**Stated task**
Switch "View in Browser" to "Open in Browser" in the rows from the line containing "At what (x,y)" through the line containing "center [1275, 114].", inclusive. Rewrite only those lines, with everything else left unchanged.

───── Input ─────

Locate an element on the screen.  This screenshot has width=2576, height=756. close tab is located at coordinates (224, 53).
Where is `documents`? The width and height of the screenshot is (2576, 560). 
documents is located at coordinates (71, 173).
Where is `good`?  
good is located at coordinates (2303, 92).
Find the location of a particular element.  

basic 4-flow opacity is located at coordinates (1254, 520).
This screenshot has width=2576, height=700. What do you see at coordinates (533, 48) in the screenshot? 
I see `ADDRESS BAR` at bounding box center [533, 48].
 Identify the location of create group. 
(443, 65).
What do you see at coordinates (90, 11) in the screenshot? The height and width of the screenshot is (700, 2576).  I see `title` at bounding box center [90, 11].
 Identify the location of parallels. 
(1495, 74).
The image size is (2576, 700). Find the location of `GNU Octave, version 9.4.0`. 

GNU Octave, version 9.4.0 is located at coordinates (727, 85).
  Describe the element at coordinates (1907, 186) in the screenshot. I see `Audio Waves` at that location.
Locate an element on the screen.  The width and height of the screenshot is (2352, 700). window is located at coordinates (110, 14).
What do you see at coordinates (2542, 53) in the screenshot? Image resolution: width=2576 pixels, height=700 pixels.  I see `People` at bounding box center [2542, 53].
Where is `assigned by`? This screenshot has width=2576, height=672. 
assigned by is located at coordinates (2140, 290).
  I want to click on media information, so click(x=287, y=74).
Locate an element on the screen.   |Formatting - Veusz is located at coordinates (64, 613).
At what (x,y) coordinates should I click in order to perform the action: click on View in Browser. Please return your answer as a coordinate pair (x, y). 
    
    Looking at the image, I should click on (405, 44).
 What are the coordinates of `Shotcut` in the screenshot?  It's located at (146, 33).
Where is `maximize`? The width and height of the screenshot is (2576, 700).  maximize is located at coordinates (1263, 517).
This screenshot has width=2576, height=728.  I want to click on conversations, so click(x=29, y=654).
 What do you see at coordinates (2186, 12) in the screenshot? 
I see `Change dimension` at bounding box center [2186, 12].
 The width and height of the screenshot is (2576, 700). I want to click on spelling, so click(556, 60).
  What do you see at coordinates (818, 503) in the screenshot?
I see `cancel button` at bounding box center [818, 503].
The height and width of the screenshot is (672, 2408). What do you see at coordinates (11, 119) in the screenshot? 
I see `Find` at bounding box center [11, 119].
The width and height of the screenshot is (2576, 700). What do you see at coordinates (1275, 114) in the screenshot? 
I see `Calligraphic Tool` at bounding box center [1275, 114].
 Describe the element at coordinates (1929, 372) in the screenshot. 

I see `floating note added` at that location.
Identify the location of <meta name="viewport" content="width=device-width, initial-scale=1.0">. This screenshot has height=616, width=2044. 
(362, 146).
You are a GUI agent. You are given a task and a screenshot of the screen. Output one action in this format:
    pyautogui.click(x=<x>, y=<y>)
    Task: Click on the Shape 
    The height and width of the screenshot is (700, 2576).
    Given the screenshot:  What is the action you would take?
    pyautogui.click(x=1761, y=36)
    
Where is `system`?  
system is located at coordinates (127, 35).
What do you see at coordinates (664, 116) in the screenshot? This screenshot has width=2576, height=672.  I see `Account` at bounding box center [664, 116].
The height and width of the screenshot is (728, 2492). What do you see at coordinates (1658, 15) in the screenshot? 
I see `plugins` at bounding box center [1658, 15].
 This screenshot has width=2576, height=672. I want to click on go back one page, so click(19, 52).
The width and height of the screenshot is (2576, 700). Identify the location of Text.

─────

**Exercise output**
At what (x,y) coordinates should I click in order to perform the action: click on Open in Browser. Please return your answer as a coordinate pair (x, y). 
    
    Looking at the image, I should click on (405, 44).
 What are the coordinates of `Shotcut` in the screenshot?  It's located at (146, 33).
Where is `maximize`? The width and height of the screenshot is (2576, 700).  maximize is located at coordinates (1263, 517).
This screenshot has width=2576, height=728.  I want to click on conversations, so click(x=29, y=654).
 What do you see at coordinates (2186, 12) in the screenshot? 
I see `Change dimension` at bounding box center [2186, 12].
 The width and height of the screenshot is (2576, 700). I want to click on spelling, so click(556, 60).
  What do you see at coordinates (818, 503) in the screenshot?
I see `cancel button` at bounding box center [818, 503].
The height and width of the screenshot is (672, 2408). What do you see at coordinates (11, 119) in the screenshot? 
I see `Find` at bounding box center [11, 119].
The width and height of the screenshot is (2576, 700). What do you see at coordinates (1275, 114) in the screenshot? 
I see `Calligraphic Tool` at bounding box center [1275, 114].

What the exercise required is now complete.